→ **Texte présenté**:
Le franchissement de l’estuaire à l’aide de « passagers » à voile durera jusqu’en 1875, date à laquelle l’hôpital du Havre, devant la désuétude de ce moyen de transport, remettra à l’hôpital de Honfleur la dernière barque-passagère et cessera l’exploitation.

Voici maintenant un témoignage trouvé dans un ouvrage non signé, daté de 1825. J'ai conservé l'orthographe d'époque.

La traversée du Hâvre à Honfleur, par le passager, présente quelques scènes bizarres ; elles sont souvent gaies, quelquefois sérieuses, et toujours très animées.

→ **Contenu des données**:
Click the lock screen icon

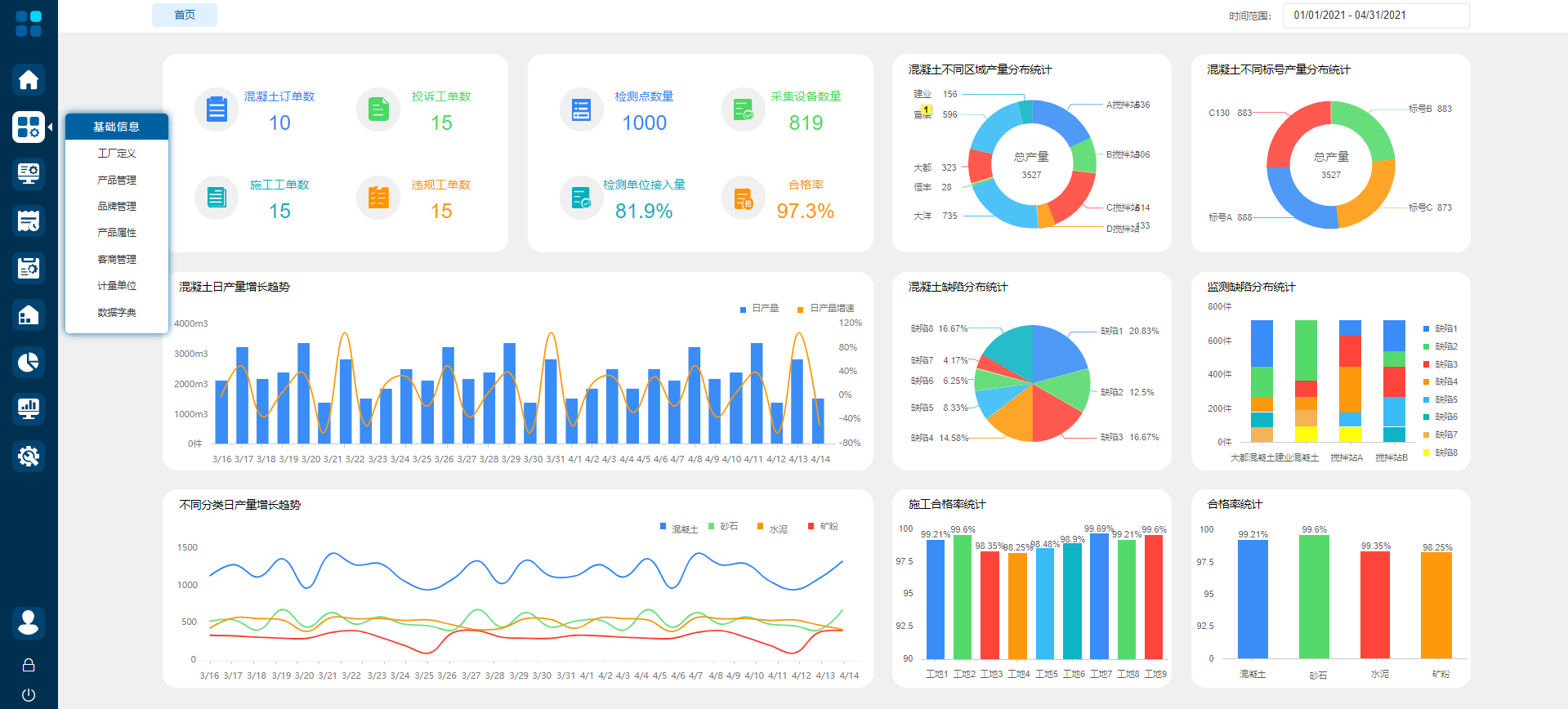29,665
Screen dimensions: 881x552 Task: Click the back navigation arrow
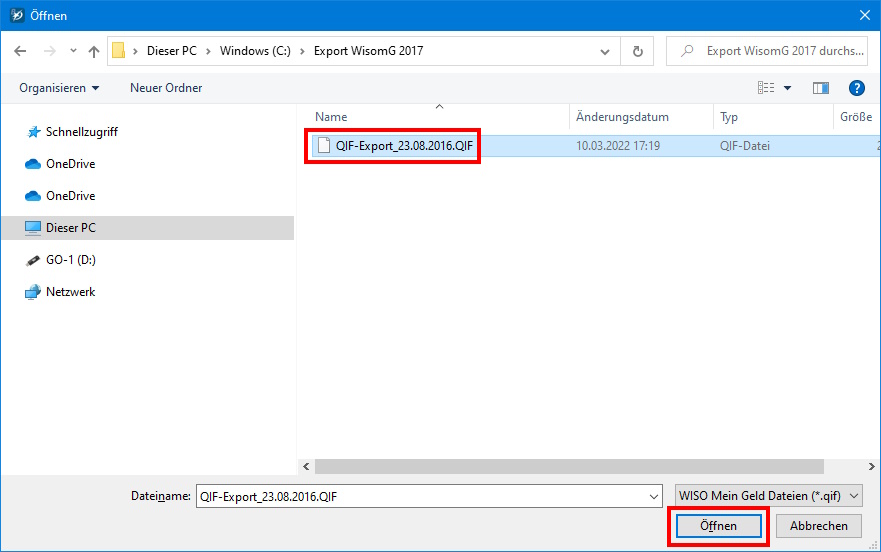[x=20, y=51]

→ **Travail demandé**:
a – Dans le texte sur la traversée de l'estuaire, recopiez tout ce qui va de « Le franchissement de » jusqu'à « toujours très animées. ».
b – Poursuivez le texte sur la traversée du Havre à Honfleur à partir de sa dernière phrase.

→ **Réponses rédigées**:
a –
Le franchissement de l’estuaire à l’aide de « passagers » à voile durera jusqu’en 1875, date à laquelle l’hôpital du Havre, devant la désuétude de ce moyen de transport, remettra à l’hôpital de Honfleur la dernière barque-passagère et cessera l’exploitation.

Voici maintenant un témoignage trouvé dans un ouvrage non signé, daté de 1825. J'ai conservé l'orthographe d'époque.

La traversée du Hâvre à Honfleur, par le passager, présente quelques scènes bizarres ; elles sont souvent gaies, quelquefois sérieuses, et toujours très animées.

b –
Peu d'instans avant le départ du bateau, le bord du quai devant lequel il est amarré, se couvre de beaucoup de gens que le désir de passer, de reconduire leurs amis, de terminer quelques affaires ou le désoeuvrement amènent en cet endroit. Chacun attend, en conversant, le moment de l'appareillage ; cependant, ceux qui ne redoutent pas le mal de mer, descendent dans le passager, toujours un peu agité par le mouvement de l'eau. Quand on se prépare à partir, il est plaisant d'observer l'empressement des voyageurs, pour s'emparer des bancs disposés sur l'arrière du bâtiment. Le tillac est, en peu de temps, encombré de paniers, de mannes, de paquets et d'une foule d'autres choses. La plupart des Bas-Normands qui retournent au village, après s'être rendus au marché du Hâvre, se placent au centre et sur l'avant du bateau ; les uns s'asseyent sur les bords de la grande écoutille, les autres se mettent sur des tonneaux ; ceux-ci s'appuient contre le mât, ceux-là s'inclinent sur es lisses ; enfin, un très petit nombre va et vient sur le pont, dans un espace qu'il s'est aménagé au milieu de la confusion qui règne en ce lieu.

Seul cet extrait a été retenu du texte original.